== WHAT TO PRODUCE ==
From the records below, please print only the lines from the one containing "At what coordinates" through the one containing "Given: Select the Water energy type toggle", both included. Skip the pictures.

---------- ENTRIES SHOWN

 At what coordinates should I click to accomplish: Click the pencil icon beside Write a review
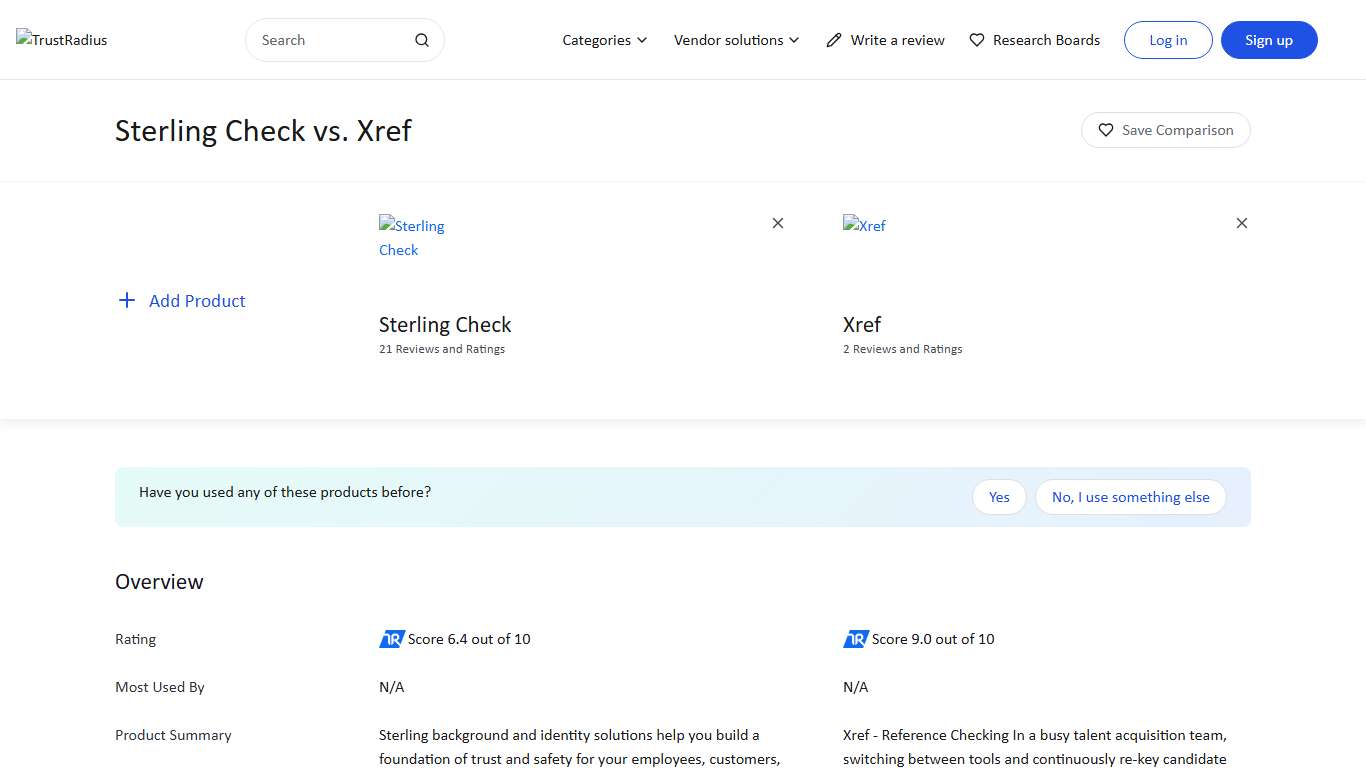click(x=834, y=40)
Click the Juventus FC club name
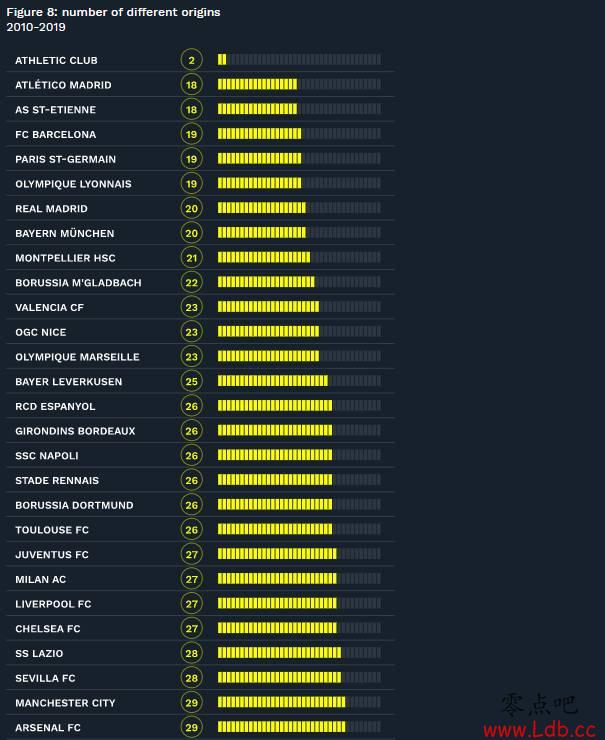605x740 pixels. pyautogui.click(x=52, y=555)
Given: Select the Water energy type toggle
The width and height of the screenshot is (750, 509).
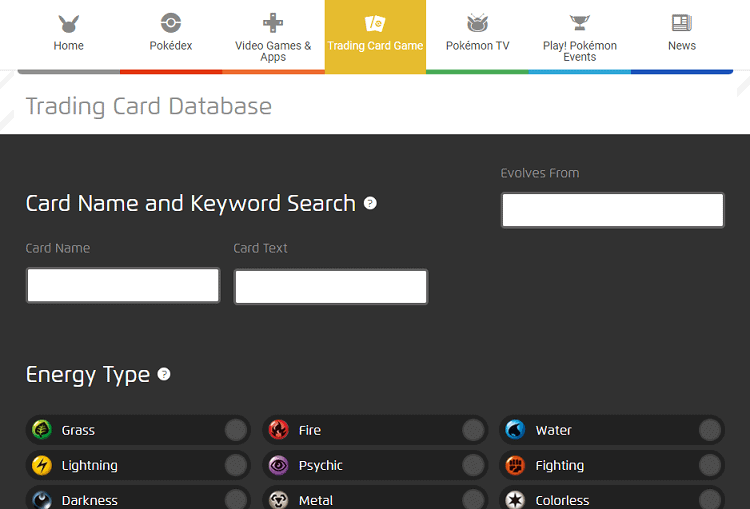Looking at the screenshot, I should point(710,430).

--------------------
---------- ENTRIES SHOWN

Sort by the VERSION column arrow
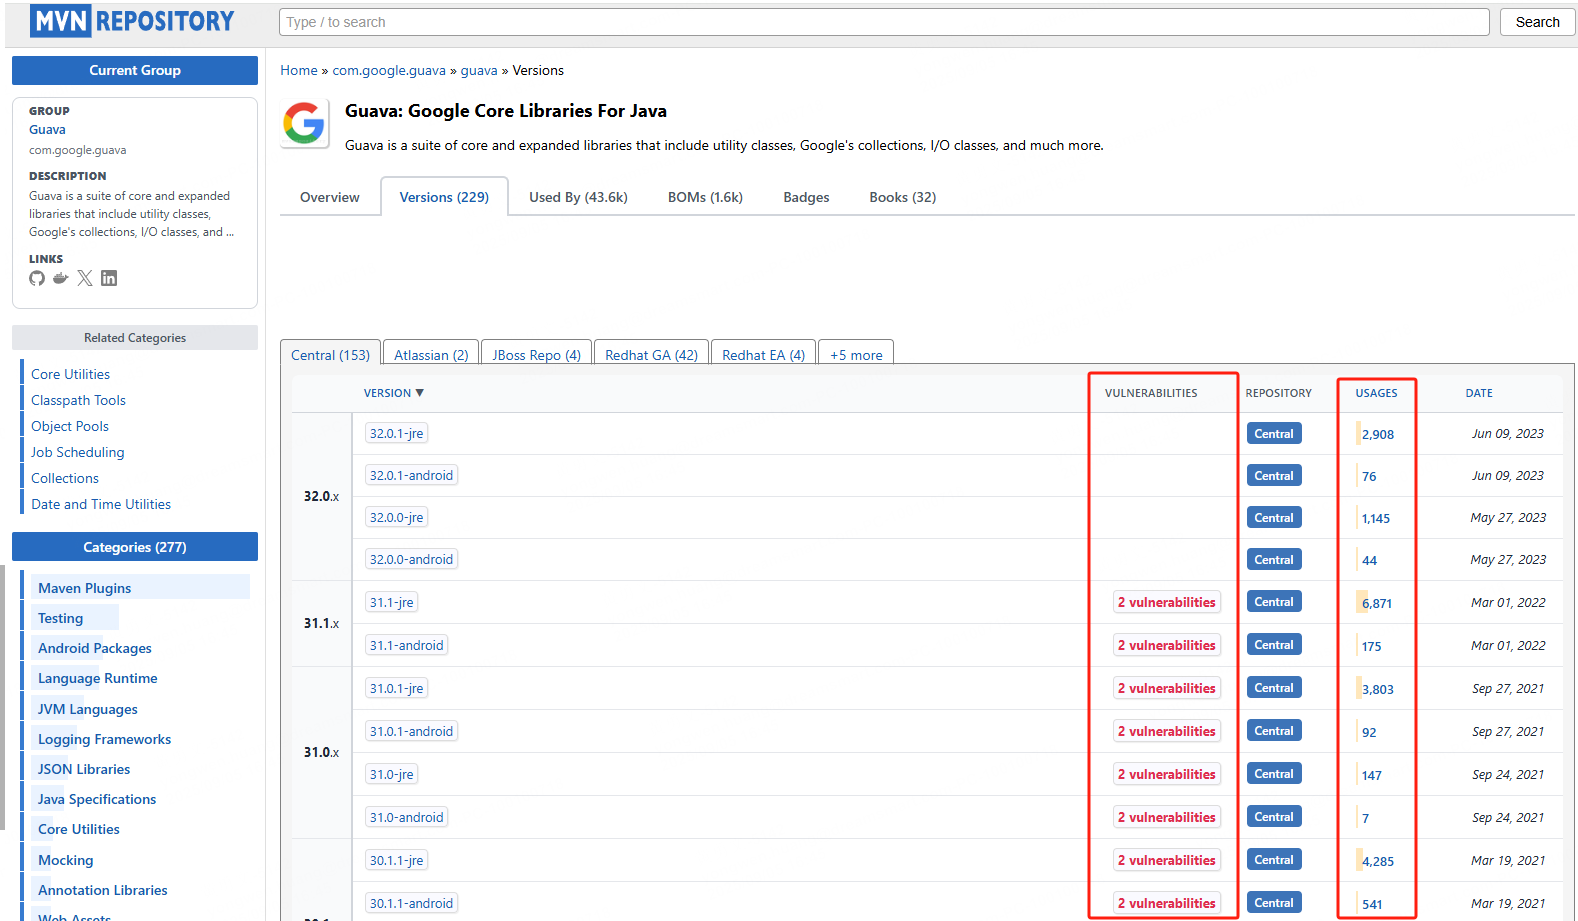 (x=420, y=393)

--------------------

== TASK RESPONSE ==
 At what coordinates should I click to accomplish: Click the pencil icon beside Write a review
click(x=834, y=40)
Click the Juventus FC club name
605x740 pixels. pyautogui.click(x=52, y=555)
Given: Select the Water energy type toggle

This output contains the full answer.